◆ Article ◆
The hon. Gentleman is making an excellent contribution. Does he agree that the unfairness of the measure goes beyond income? It does not take account of the number of children in any household.
Of course it does not, because the whole thing is arbitrary. It is all based on the false premise that people on £20,000 or £30,000 a year are cross-subsidising those on higher incomes with children. I have had a letter published in The Daily Telegraph and the Minister has replied to my questions, but it is apparent from my hon. Friend’s answers that there is no cross-subsidy from a person on £20,000 a year to someone on £60,000 a year with however many children—that is a fallacy. I suspect that the policy is based on someone going to a focus group and asking, “Is it fair that someone on £20,000 should be subsidising a family on £60,000 with a whole lot of children?” Of course it would not be fair if it was true, but it is not true—it is a false premise and, on the basis of that, we have a policy that I fear will lose the Conservative party a large number of votes.
Let us not forget, however, that the origins of the policy lie not in the Conservative party but with the Liberal Democrats. Before the general election they were campaigning to interfere in that policy area. With the knowledge that the measure was originally proposed and supported by the Liberal Democrats, this is another example of an area in which the Prime Minister can feel free to make significant change if he wishes to respond to agitation on his Back Benches for a bigger Conservative element in Government policy. Officials have previously suggested that something should be done about taking child benefit away from those on higher earnings but my right hon. Friend the Member for Hitchin and Harpenden (Mr Lilley), who was a Treasury Minister, said that, after looking at it from all angles, we reached the conclusion that it could not be done fairly. So what are the present Government going to do? They are going to do it, and they are going to do it unfairly.
What worries me is that the measure will be administratively burdensome as well, costing more than £100 million in extra administration. We will be taking on tens of thousands of additional civil servants when the Government are saying that we want to simplify tax policy, reduce the size of the state bureaucracy and so on. There is no consistency, and I fear for my party.
The hon. Gentleman is right. I hope to come on to the situation when John Major was Prime Minister, and some of the arguments then.
For the benefit of many hon. Members who do not seem to appreciate the underlying principles of universal child benefit, I want to put them on the record this morning. I am sorry that they are not in the Chamber to have the benefit of my exposition, but they can read it in the Official Report. As hon. Members have said, this benefit, which is important for families, is a mechanism that is redistributive horizontally and vertically, as my hon. Friend the Member for City of Durham said. As other hon. Members have said, in practice that means that families with children receive extra help to meet the cost of raising their children because, as a society, we all share the benefit of those children making a future contribution to our communal well-being. It is right to provide that support universally, and to recognise that we all share in the social obligation to maintain those families.
Over its life, the benefit is redistributive, and it enables all families to manage the additional costs that they face when raising young children, and to plan their finances across their whole lifetime. Importantly, in practice—this has been alluded to—it is a benefit that has been paid mostly to mothers. The vast majority of child benefit is paid to mothers. Even in the richest families, it is the only source of independent income for many women, and it is essential that they have access to it to provide for and to meet the needs of their children.

◆ Objective 1 ◆
For each statement, say yes or no on whether it agrees with the child benefit debate, and quote the deciding words from the text. (a) The measure is expected to cost more than £100 million in extra administration. (b) The policy originated with the Conservative party. (c) Child benefit is paid mostly to fathers.
◆ Objective 2 ◆
In the child benefit debate, which Member is identified as having been a Treasury Minister?
◆ Objective 3 ◆
Transcribe the child benefit debate starting with "For the benefit" and going on through "maintain those families.".
The items that come later play no part in answering anything about the child benefit debate.

◆ Data rows ◆
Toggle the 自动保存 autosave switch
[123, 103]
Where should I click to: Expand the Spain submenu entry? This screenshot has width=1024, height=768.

* * *

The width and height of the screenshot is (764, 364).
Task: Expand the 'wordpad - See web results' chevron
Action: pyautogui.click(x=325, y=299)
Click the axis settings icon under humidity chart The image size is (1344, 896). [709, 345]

==

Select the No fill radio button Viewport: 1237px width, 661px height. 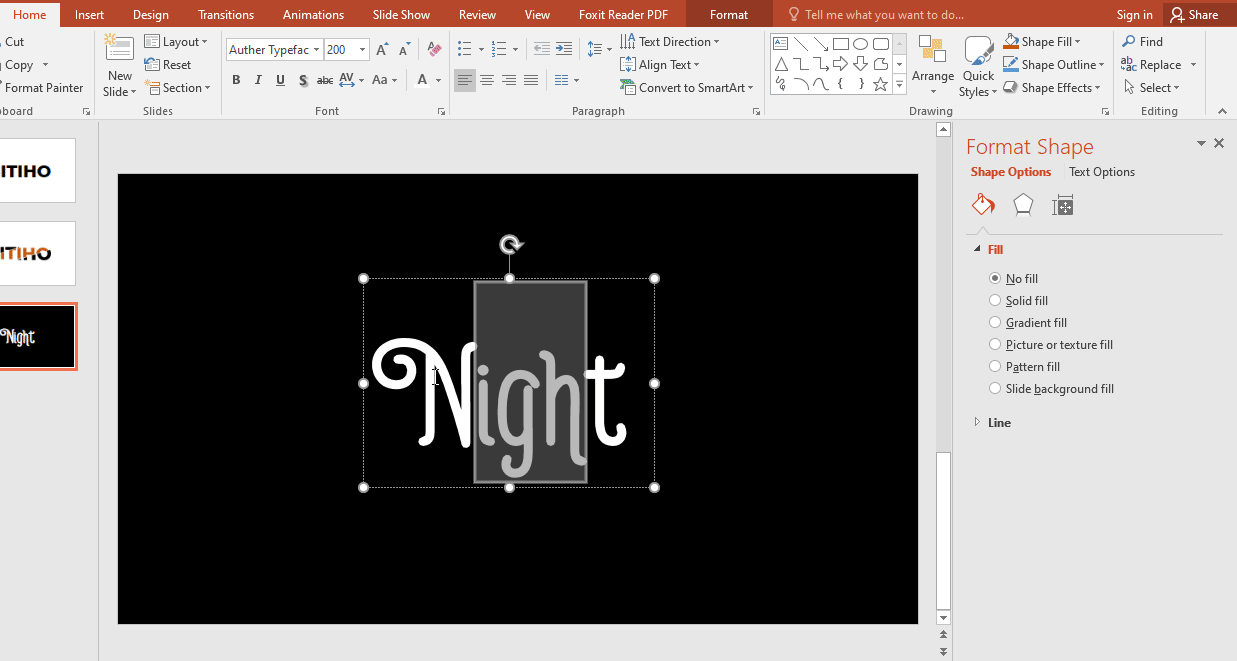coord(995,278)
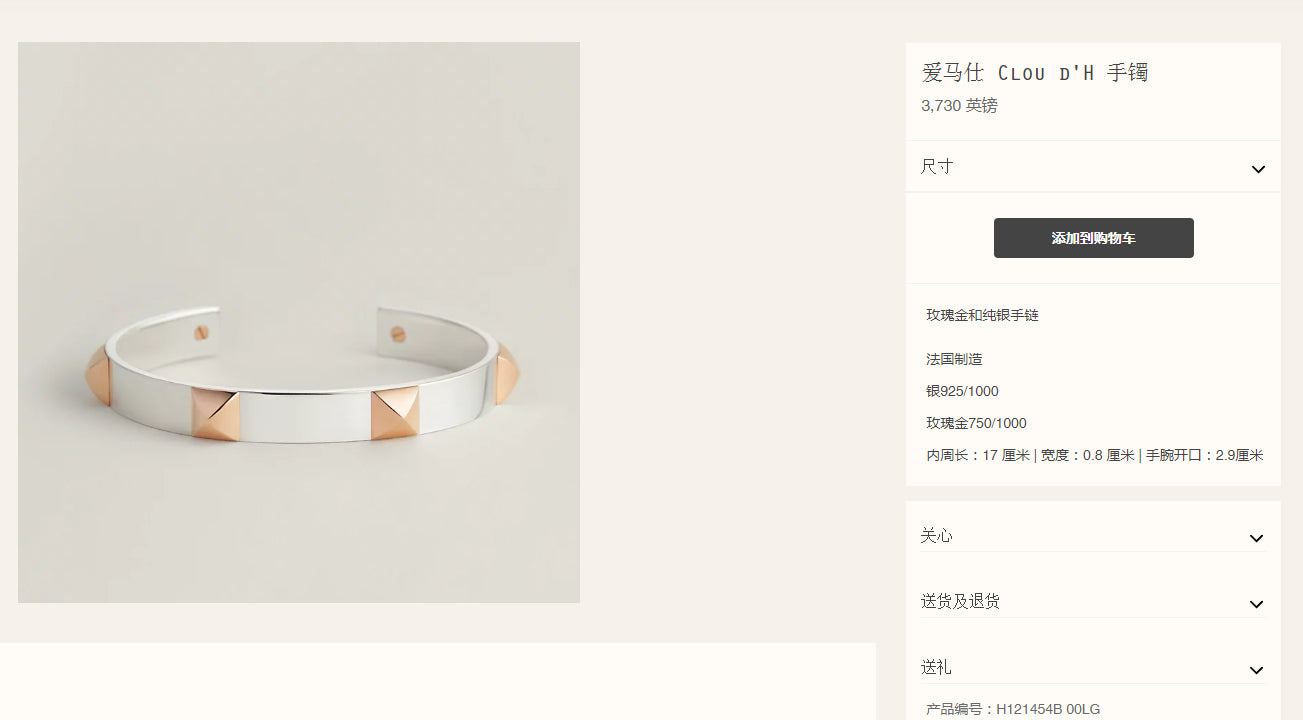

◆ Task solution 1 ◆
(a) Yes: "costing more than £100 million in extra administration"
(b) No: "the origins of the policy lie not in the Conservative party but with the Liberal Democrats"
(c) No: "The vast majority of child benefit is paid to mothers."

◆ Task solution 2 ◆
The right hon. Member for Hitchin and Harpenden, Mr Lilley.

◆ Task solution 3 ◆
For the benefit of many hon. Members who do not seem to appreciate the underlying principles of universal child benefit, I want to put them on the record this morning. I am sorry that they are not in the Chamber to have the benefit of my exposition, but they can read it in the Official Report. As hon. Members have said, this benefit, which is important for families, is a mechanism that is redistributive horizontally and vertically, as my hon. Friend the Member for City of Durham said. As other hon. Members have said, in practice that means that families with children receive extra help to meet the cost of raising their children because, as a society, we all share the benefit of those children making a future contribution to our communal well-being. It is right to provide that support universally, and to recognise that we all share in the social obligation to maintain those families.